The Sacklers stand accused of misleading doctors and the public about the harms the drug posed in order to maximise their profits; the $13bn family fortune comes largely from the sale of OxyContin. They deny the allegations.
An estimated 500,000 people have died from prescription opioid overdoses in the US.
Despite this, Tate said in 2019 that it would keep the Sackler name in its galleries. “The Sackler family has given generously to [us] in the past, as they have to a large number of UK arts institutions. We do not intend to remove references to this historic philanthropy.”
It has now reversed this decision. A spokesman tells The Art Newspaper that the Sackler name will be removed from five places, two at Tate Britain (central octagon and a gallery) and three at Tate Modern (escalators, lifts, and a gallery). In a statement, it said: “Following conversations with the donor, it was mutually agreed to remove references to the Sackler family during the latest round of updates to gallery signage.” When asked, the museum declined to say why it had changed its mind.
Tate’s move follows the Metropolitan Museum’s decision to remove the Sackler name from its galleries in December after a year-long review. Other institutions which have taken the same step include the Louvre in Paris in 2019 and the Serpentine Galleries in London last month. All three institutions declined to link the move to the ongoing opioid epidemic.
Sources cited by the Times, which first reported Tate’s decision, suggested that the Sacklers would not seek to recoup donations made to museums over breach of contract provided the family name was removed from institutions quietly.
The newspaper also revealed that Kettle’s Yard, a gallery in Cambridge which opens an Ai Weiwei exhibition this week, Kew Gardens, Sussex University, Imperial College London and Shakespeare’s Globe theatre will also all remove the Sackler name from their spaces.
Toxic money
In recent years, details about the Sacklers' running of Purdue Pharma have emerged through internal emails and company reports released as part of the disclosure process in ongoing legal battles. These documents paint a disturbing picture of the family’s role in the ongoing opioid crisis.
Sackler sponsorship: take it or leave it? Plus, museum visitor figures
In 2018, Massachussetts became the first US state to sue seven members of the Sackler family personally, including Theresa Sackler, a major benefactor to UK museums and a former trustee of the Victoria and Albert Museum in London. In a complaint filed by the state’s attorney general, Maura Healey, she said: “Purdue Pharma created the [opioid] epidemic and profited from it through a web of illegal deceit. First, Purdue deceived doctors and patients to get more and more people on its dangerous drugs. Second, Purdue misled them to take higher and more dangerous doses. Third, Purdue deceived them to stay on its drugs for longer and more harmful periods of time. All the while, Purdue peddled falsehoods to keep patients away from safer alternatives. Even when Purdue knew people were addicted and dying, Purdue treated patients and their doctors as ‘targets’ to sell more drugs. At the top of Purdue, a small group of executives led the deception and pocketed millions of dollars.”

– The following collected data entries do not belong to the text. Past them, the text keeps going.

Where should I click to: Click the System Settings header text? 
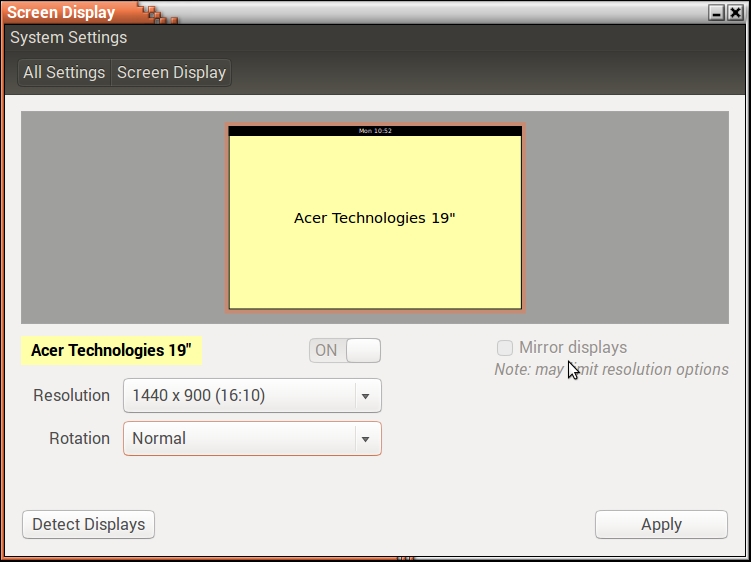click(69, 38)

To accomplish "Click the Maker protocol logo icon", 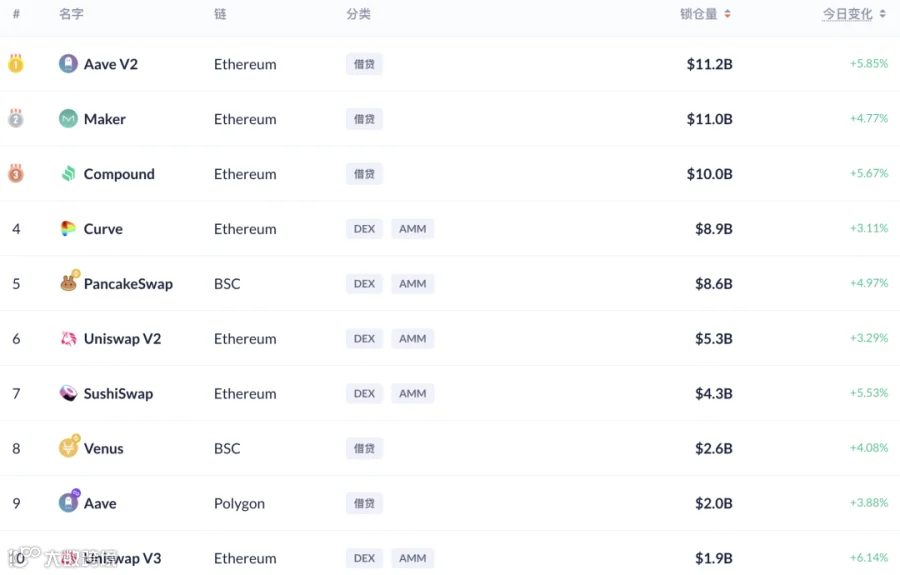I will pyautogui.click(x=68, y=119).
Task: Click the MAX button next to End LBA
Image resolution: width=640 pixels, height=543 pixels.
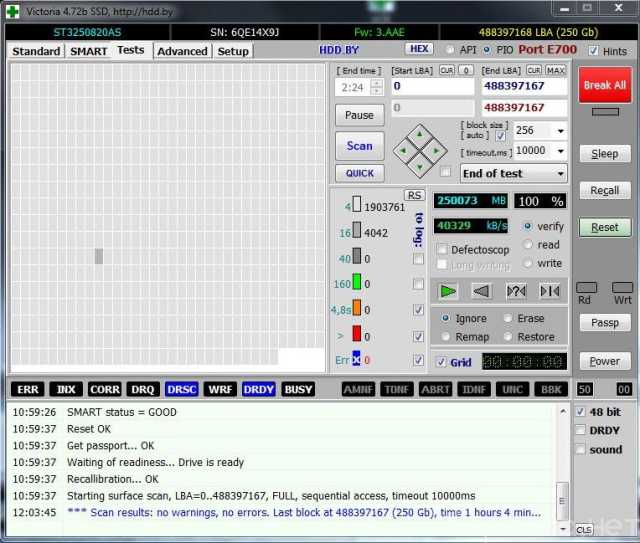Action: (557, 70)
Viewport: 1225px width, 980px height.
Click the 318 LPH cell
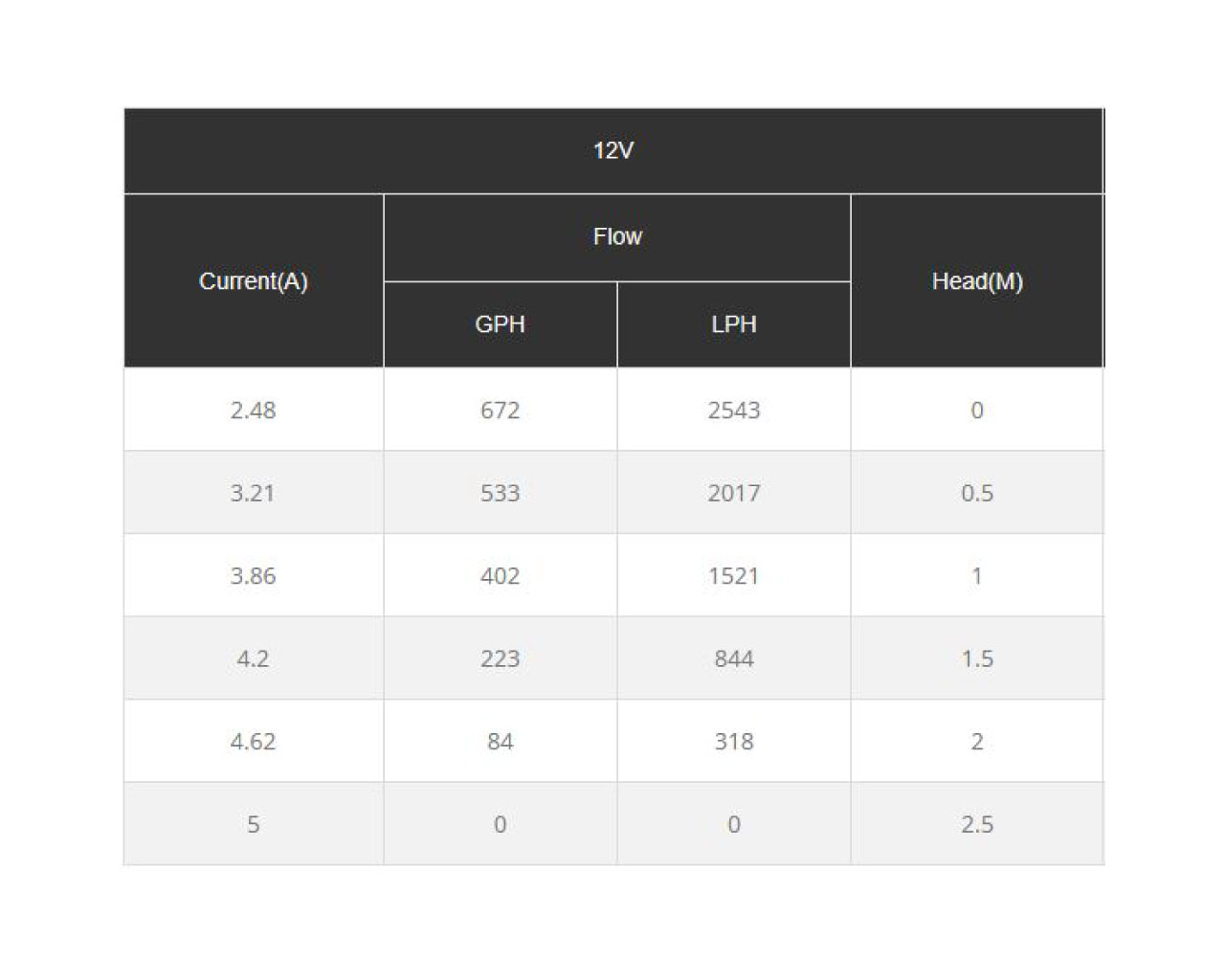[734, 741]
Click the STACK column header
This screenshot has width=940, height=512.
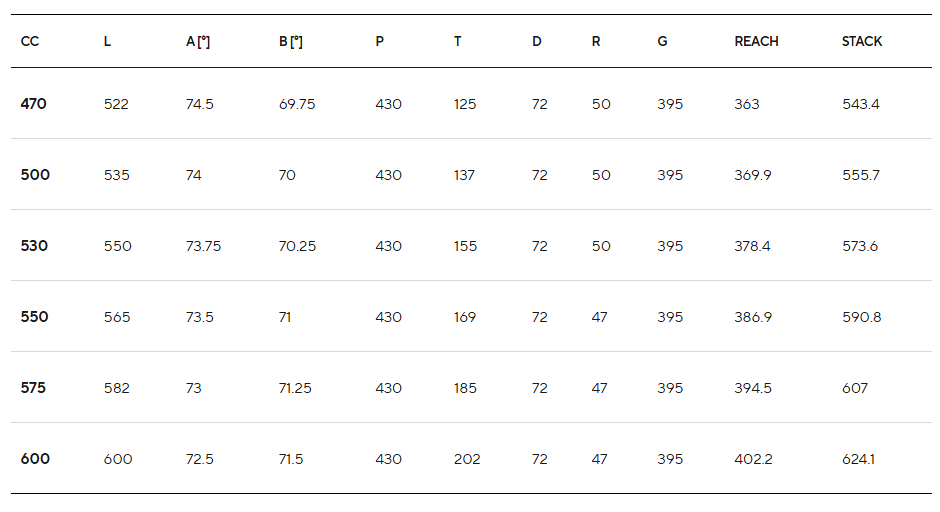[862, 41]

Purdue Pharma filed for bankruptcy in 2019 and the Sacklers agreed to contribute $4.5bn to addiction programmes and to use their pharmaceutical firm’s assets to develop treatments for opioid abuse. In exchange, individual family members were to be shielded from legal action. However, a US judge overturned that agreement in December, so the Sacklers could still be held personally liable for the damage they are alleged to have caused in the US.
In 2019, the National Portrait Gallery became the first major museum to publicly reject a £1m gift from the Sacklers after pressure from the photographer Nan Goldin who was prescribed OxyContin for a wrist injury and then became addicted to it. Two days later, Tate, which has received over £4m from Sackler family trusts over the years, said it would also reject any further money from the family.